TASK DETAILS =
Reproduce the article on the Emily Dickinson Homestead restoration verbatim and in full, with no changes to its wording or punctuation.

On Feb. 17, The Emily Dickinson Homestead, purchased by the college in 1965, announced that it will be embarking on its most significant restoration project to date. The $2 million project aims to revert the museum’s home and ground to the way it looked when the namesake poet was alive in the mid-nineteenth century. The museum will close its doors to the public until the project’s expected completion date in March 2022.
The Dickinson property was the birthplace and home of American poet Emily Dickinson, and is owned and overseen by the trustees of the college and is superintered by an independent 18-person board of governors. About half of the museum’s board of governors has close ties to the college as alumni or faculty, including current and former board members who have also been college trustees.
Additionally, Dickinson’s family has a crucial connection with the founding of the college and development through its first century. These groups are jointly in charge of the operations, management and upkeep of the homestead and also The Evergreens, the home of Dickinson’s brother. The Dickinson Homestead is a member of the Museums10, a collaboration of ten museums linked to the Five Colleges.
The restoration project is funded by the National Endowment for the Humanities on behalf of the late William McCall Vickery ’57. Vickery was a board member and ongoing champion of the museum. His gift, and the museum’s enduring closure due to Covid-19, encouraged the board of governors to begin the renovations now. In light of the long-lasting renovation period, the museum will offer online programs for continued engagement.
“The motivation [behind this project] is to restore this National Historic Landmark, and home of one of America’s greatest poets, to its period of historic significance,” said Patrick Fecher, the communications manager at the museum. “It will not only triple the amount of restored space in the homestead accessible to guests, but also add critical details to their understanding of Dickinson’s daily life, especially as we introduce exciting new programs and interpretive themes in the coming years as part of our long range plan.”
The plans for restoring the homestead, which was built by Dickinson’s grandfather in 1813, were developed by Mesick Cohen Wilson Baker Architects. The team worked to fashion the bedroom, conservatory, family library and heirloom orchard so that they are true to their original styles but interactive. The home will be transformed so that visitors can have personal and engaging interactions with the authentic version of the poet’s home.

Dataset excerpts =

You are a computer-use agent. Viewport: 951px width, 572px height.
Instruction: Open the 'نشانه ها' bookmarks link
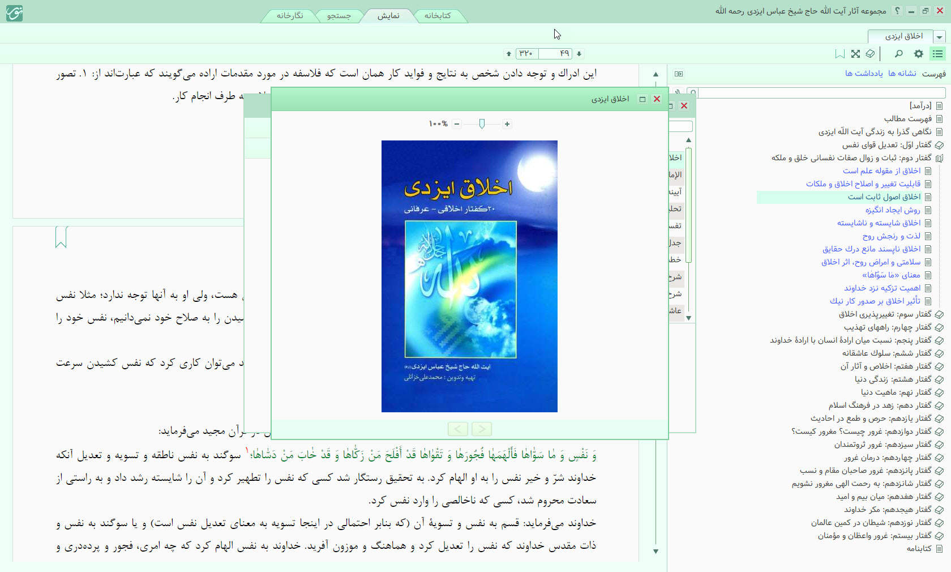902,74
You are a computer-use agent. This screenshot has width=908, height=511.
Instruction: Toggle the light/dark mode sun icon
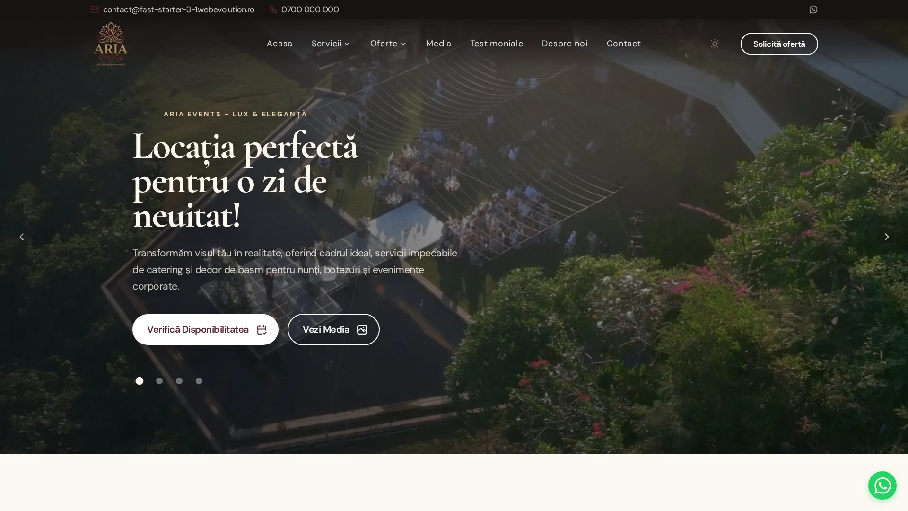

REPLY =
On Feb. 17, The Emily Dickinson Homestead, purchased by the college in 1965, announced that it will be embarking on its most significant restoration project to date. The $2 million project aims to revert the museum’s home and ground to the way it looked when the namesake poet was alive in the mid-nineteenth century. The museum will close its doors to the public until the project’s expected completion date in March 2022.
The Dickinson property was the birthplace and home of American poet Emily Dickinson, and is owned and overseen by the trustees of the college and is superintered by an independent 18-person board of governors. About half of the museum’s board of governors has close ties to the college as alumni or faculty, including current and former board members who have also been college trustees.
Additionally, Dickinson’s family has a crucial connection with the founding of the college and development through its first century. These groups are jointly in charge of the operations, management and upkeep of the homestead and also The Evergreens, the home of Dickinson’s brother. The Dickinson Homestead is a member of the Museums10, a collaboration of ten museums linked to the Five Colleges.
The restoration project is funded by the National Endowment for the Humanities on behalf of the late William McCall Vickery ’57. Vickery was a board member and ongoing champion of the museum. His gift, and the museum’s enduring closure due to Covid-19, encouraged the board of governors to begin the renovations now. In light of the long-lasting renovation period, the museum will offer online programs for continued engagement.
“The motivation [behind this project] is to restore this National Historic Landmark, and home of one of America’s greatest poets, to its period of historic significance,” said Patrick Fecher, the communications manager at the museum. “It will not only triple the amount of restored space in the homestead accessible to guests, but also add critical details to their understanding of Dickinson’s daily life, especially as we introduce exciting new programs and interpretive themes in the coming years as part of our long range plan.”
The plans for restoring the homestead, which was built by Dickinson’s grandfather in 1813, were developed by Mesick Cohen Wilson Baker Architects. The team worked to fashion the bedroom, conservatory, family library and heirloom orchard so that they are true to their original styles but interactive. The home will be transformed so that visitors can have personal and engaging interactions with the authentic version of the poet’s home.